Collected data:
• • • • •

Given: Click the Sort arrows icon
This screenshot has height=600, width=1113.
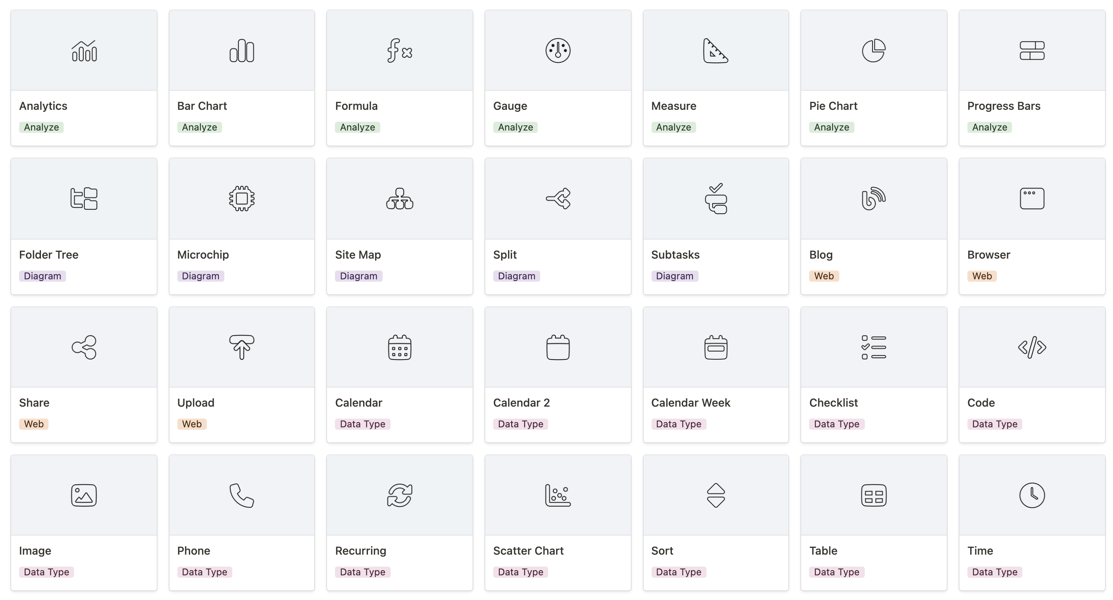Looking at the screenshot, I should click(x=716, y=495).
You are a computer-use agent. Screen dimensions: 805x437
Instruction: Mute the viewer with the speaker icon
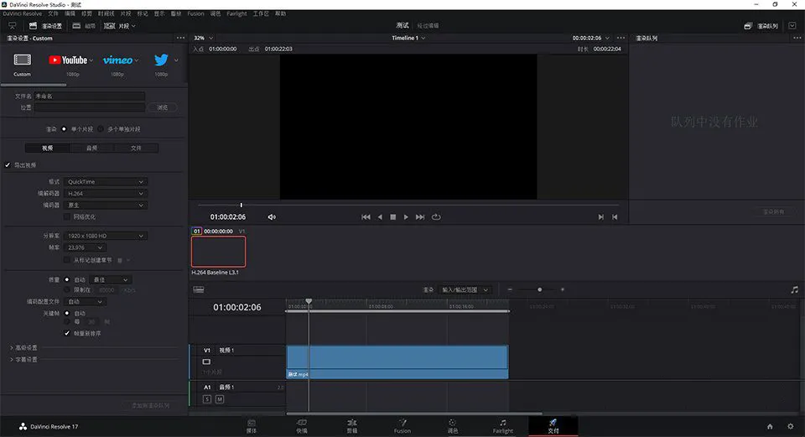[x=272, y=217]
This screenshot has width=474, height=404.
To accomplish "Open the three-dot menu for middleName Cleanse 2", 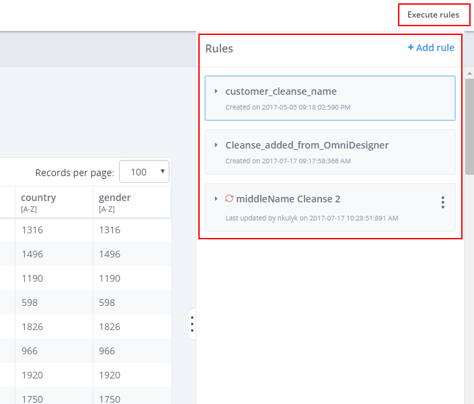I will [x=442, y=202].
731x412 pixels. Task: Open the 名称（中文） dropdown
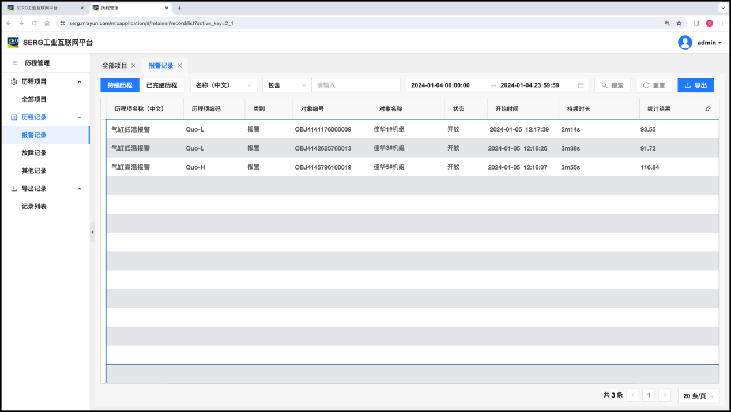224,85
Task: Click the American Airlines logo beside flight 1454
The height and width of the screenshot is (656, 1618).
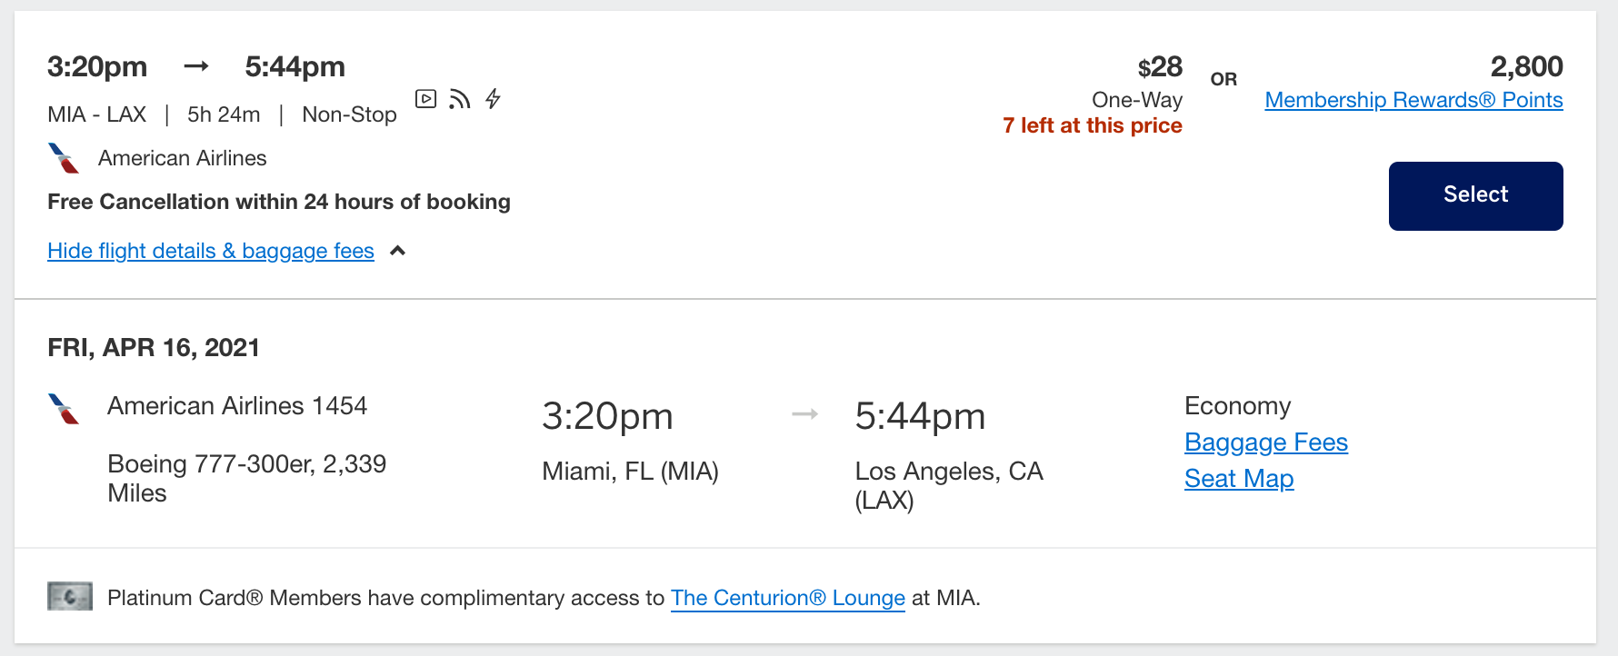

• • • • •

- [PROBLEM DESCRIPTION]:
Return word for word the line bearing "Task: Click the" and every later line of the entries, but none of the pictures.

- [FINAL ANSWER]:
Task: Click the American Airlines logo beside flight 1454
The height and width of the screenshot is (656, 1618).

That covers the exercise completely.